Though we have gotten together a few times when the stars have aligned and we were able to be in the same place at the same time. :D He marvels more and more at how comfortable I have gotten with myself. Not to mention meeting his new friend L(cis girl) total hoot who promptly said to B after meeting me. "Holy Shit she is pretty!!! How did you met her again?!"

Yes, she did indeed state that to B as if I was not standing right there. I couldn't help but smile and laugh a little.

And no B has only ever told her I am his friend Kelli, nothing more.

Had a lot of fun with those to out that night and I hope to see them again.

Oh I might have failed to mention the fact that I am on a co-ed bowling league!

For reals!!

The BF got invited because a guy he bowls with during the week wanted to bowl with his girlfriend and my significant other was the only person he knew who bowled and had a girlfriend to boot!

I wanted to but since I had not bowled in years I needed to see if I could even still do it and feel comfortable doing so.

[Background here, I came from a bowling family.

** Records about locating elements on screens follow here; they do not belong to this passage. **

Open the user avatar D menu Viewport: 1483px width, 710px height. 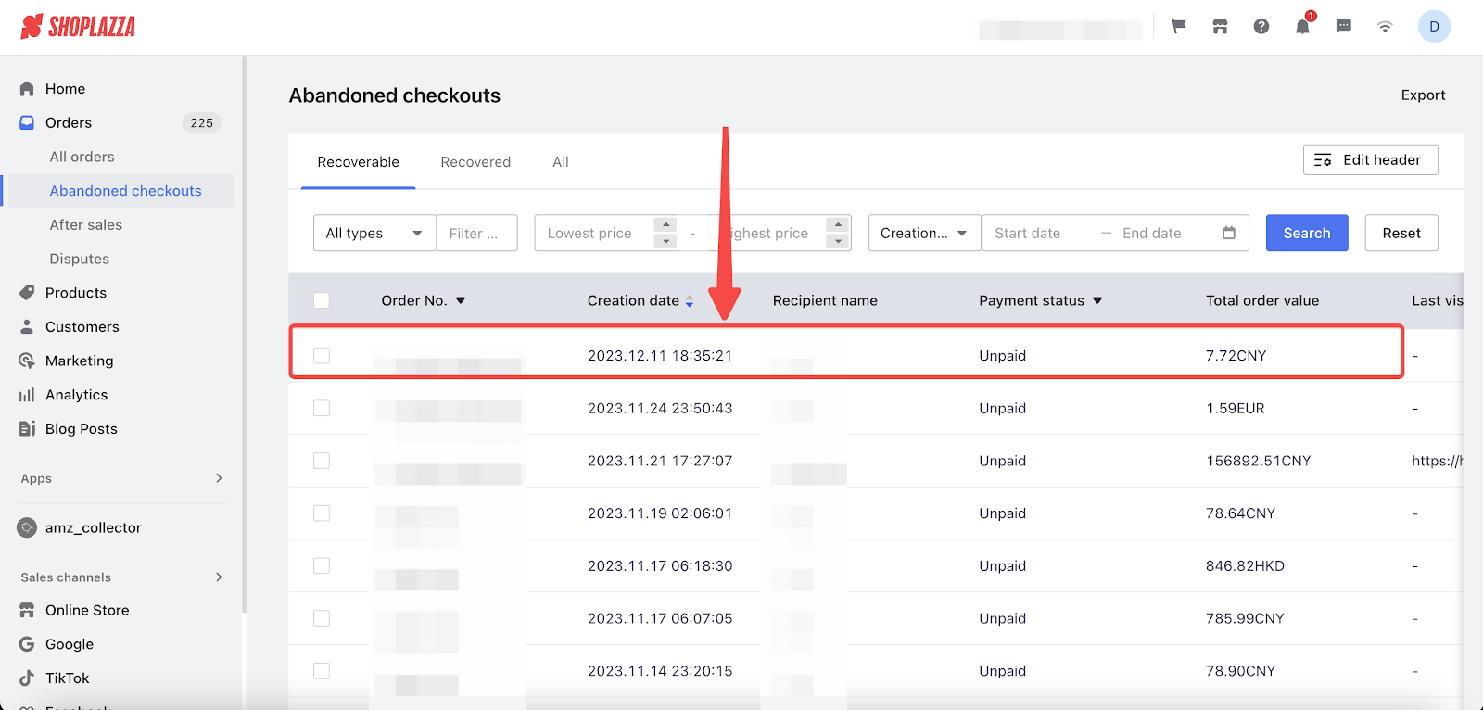point(1434,27)
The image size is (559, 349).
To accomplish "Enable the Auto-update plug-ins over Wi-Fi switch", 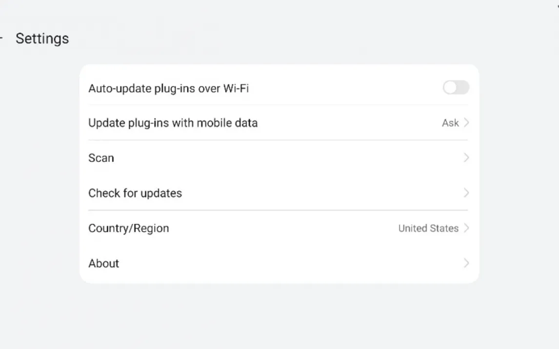I will pyautogui.click(x=456, y=88).
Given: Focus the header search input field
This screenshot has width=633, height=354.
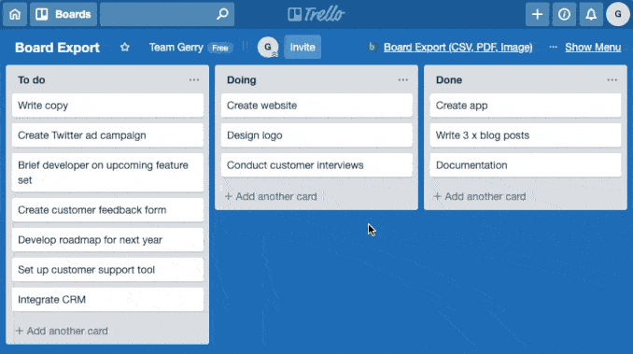Looking at the screenshot, I should click(x=167, y=15).
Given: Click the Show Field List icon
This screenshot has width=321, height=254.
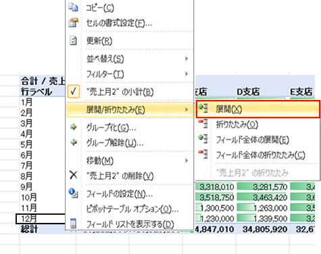Looking at the screenshot, I should [73, 224].
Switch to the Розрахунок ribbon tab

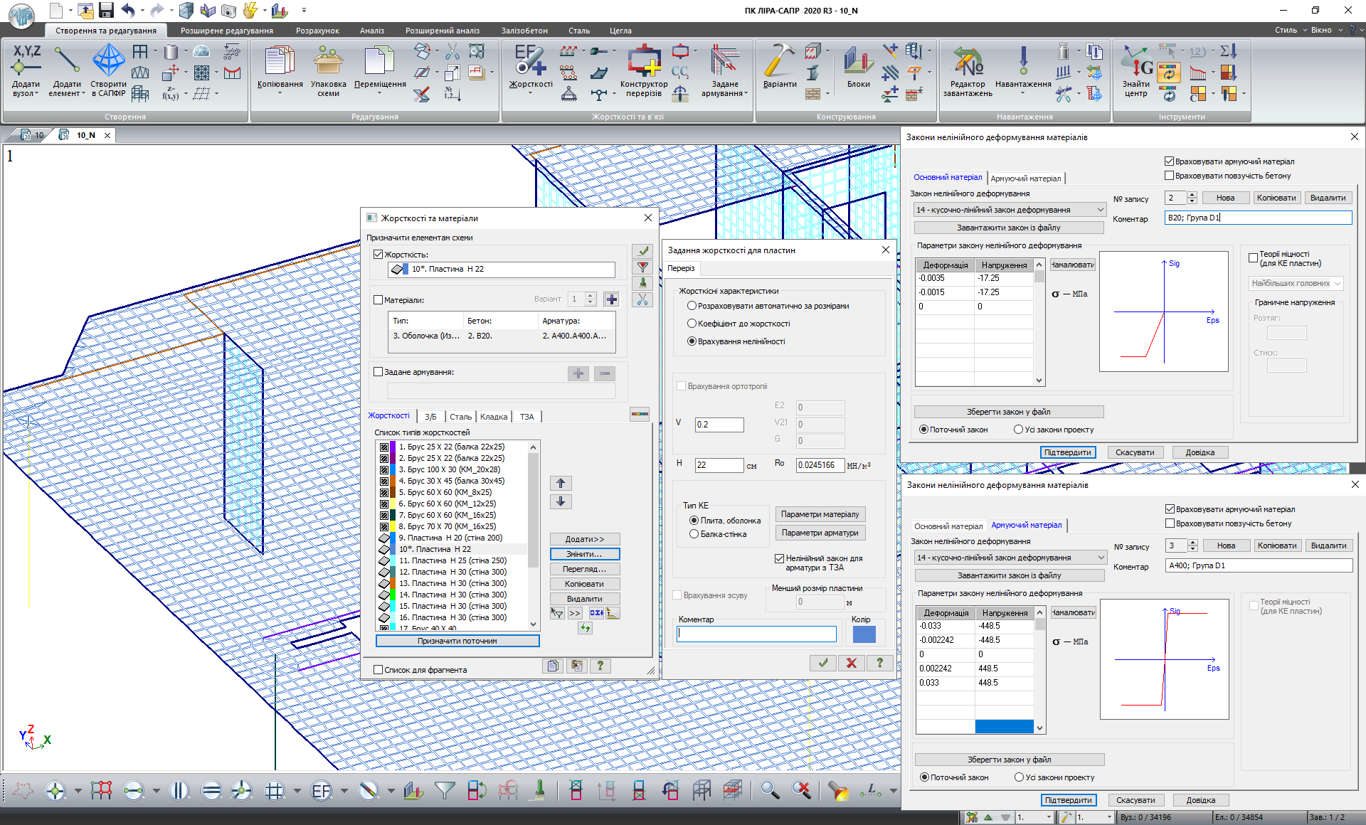tap(317, 31)
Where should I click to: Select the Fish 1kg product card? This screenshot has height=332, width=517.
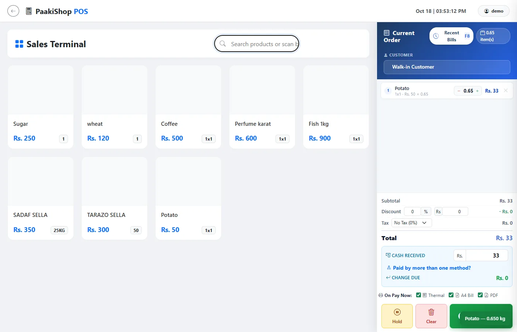[336, 107]
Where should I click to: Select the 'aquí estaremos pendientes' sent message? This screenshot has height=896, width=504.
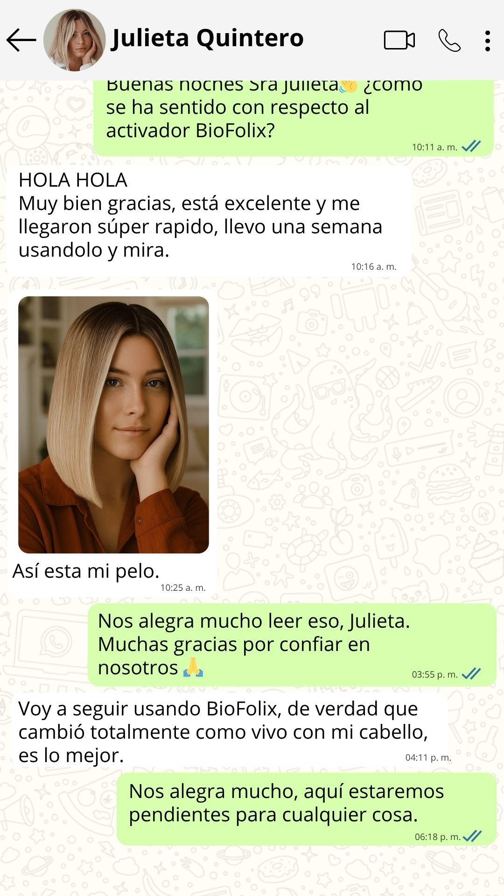(x=307, y=809)
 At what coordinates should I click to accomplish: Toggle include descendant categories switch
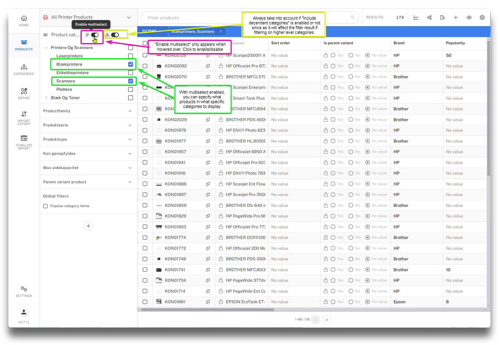tap(115, 35)
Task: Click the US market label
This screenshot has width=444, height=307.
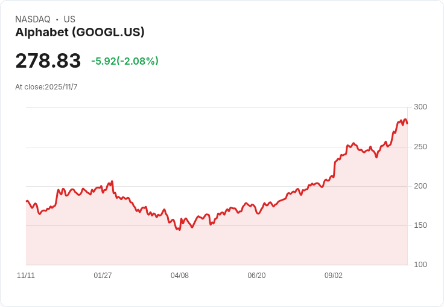Action: click(69, 19)
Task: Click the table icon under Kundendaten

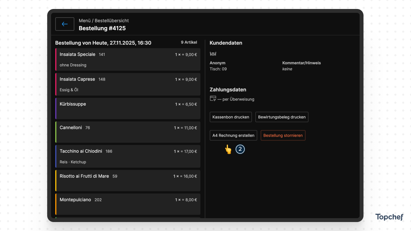Action: coord(213,54)
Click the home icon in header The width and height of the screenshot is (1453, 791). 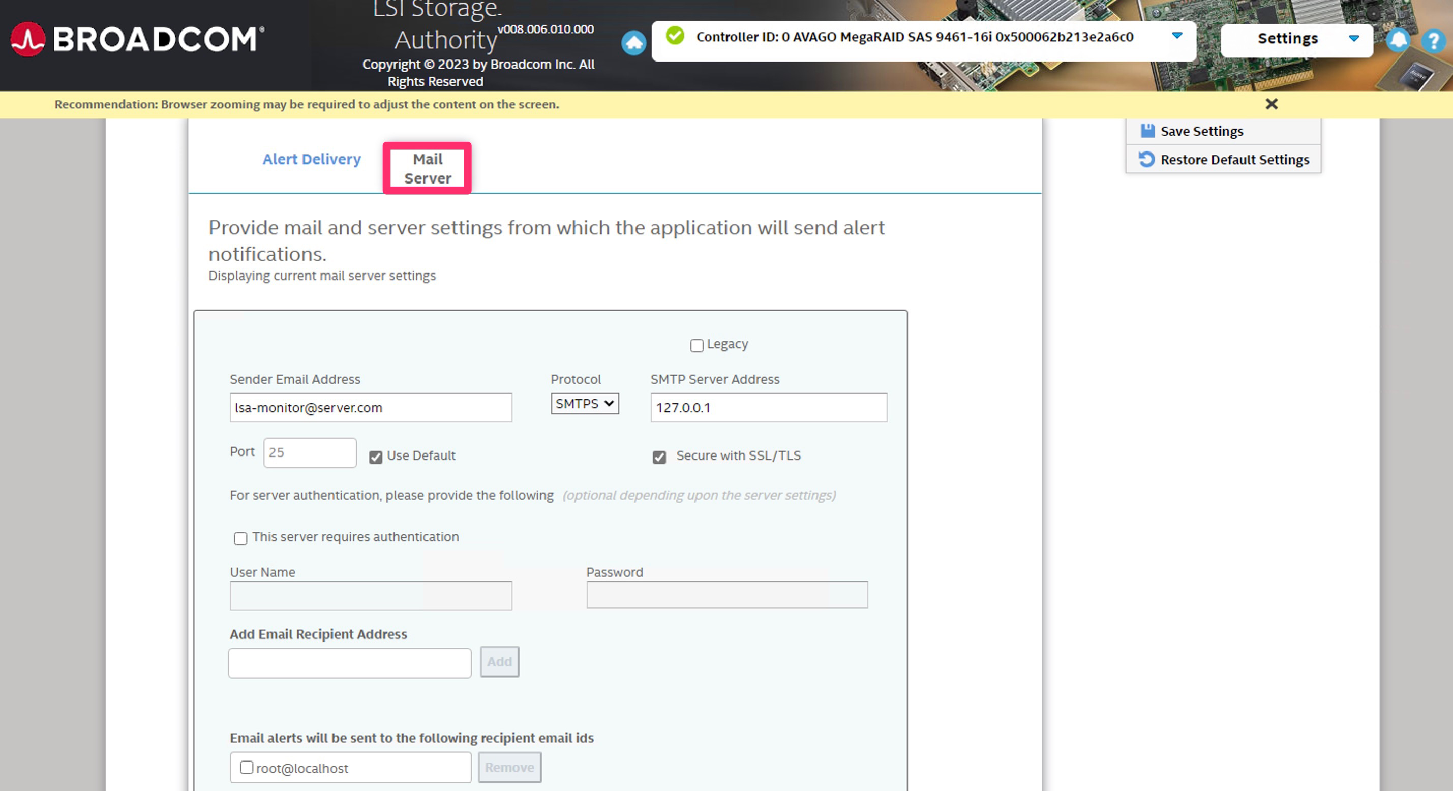point(633,42)
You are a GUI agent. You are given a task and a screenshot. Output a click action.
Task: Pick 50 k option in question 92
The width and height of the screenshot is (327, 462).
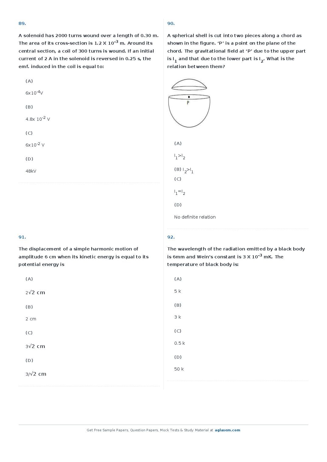[x=179, y=369]
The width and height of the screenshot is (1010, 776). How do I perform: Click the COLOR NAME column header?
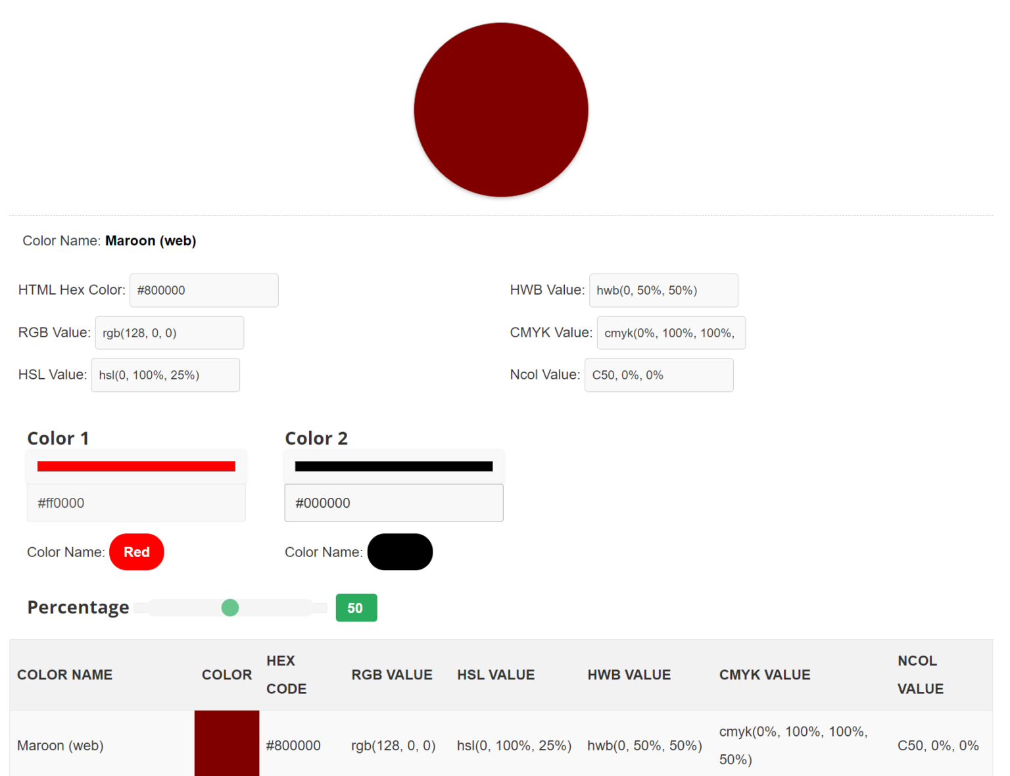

Mom, Dad, Brother, we all bowled. I started league bowling after school at age 9 and continued through 16. After that I was just too busy to do it weekly but often went a few times a month with my dad for a long time. Not to mention a short lived summer league after graduation but honestly who wanted to be in a bowling alley when it was 85 and sunny out in June? Not us.]

With that the two of us tried a weekend of practice just to mess around and have fun. The good news was I had no issue adjusting with all the changes. Other than I have to use a lighter ball now. No way I can hurl a sixteen pounder any more(7.25 Kg for you metric types). I also discovered finger tape bowlers use for an smoother release from the ball. Me I use it to protect my fingernails I have to carefully groomed and maintain.

I have been three times already and I am having sooo much fun with everyone especially the other girls I have bowled with. Mostly because we all end up picking on the boys. :D

Especially when we out bowl them.

Everything is just settling. I have had little to no issues with existing in the world. I find myself often reveling and enjoying being myself and the person I always wanted to be. My sense of style is growing and I love that I can actually enjoy that part. I have discovered so many new and fun things.

Was transition easy? No. Was it worth it? For me it was a resounding yes.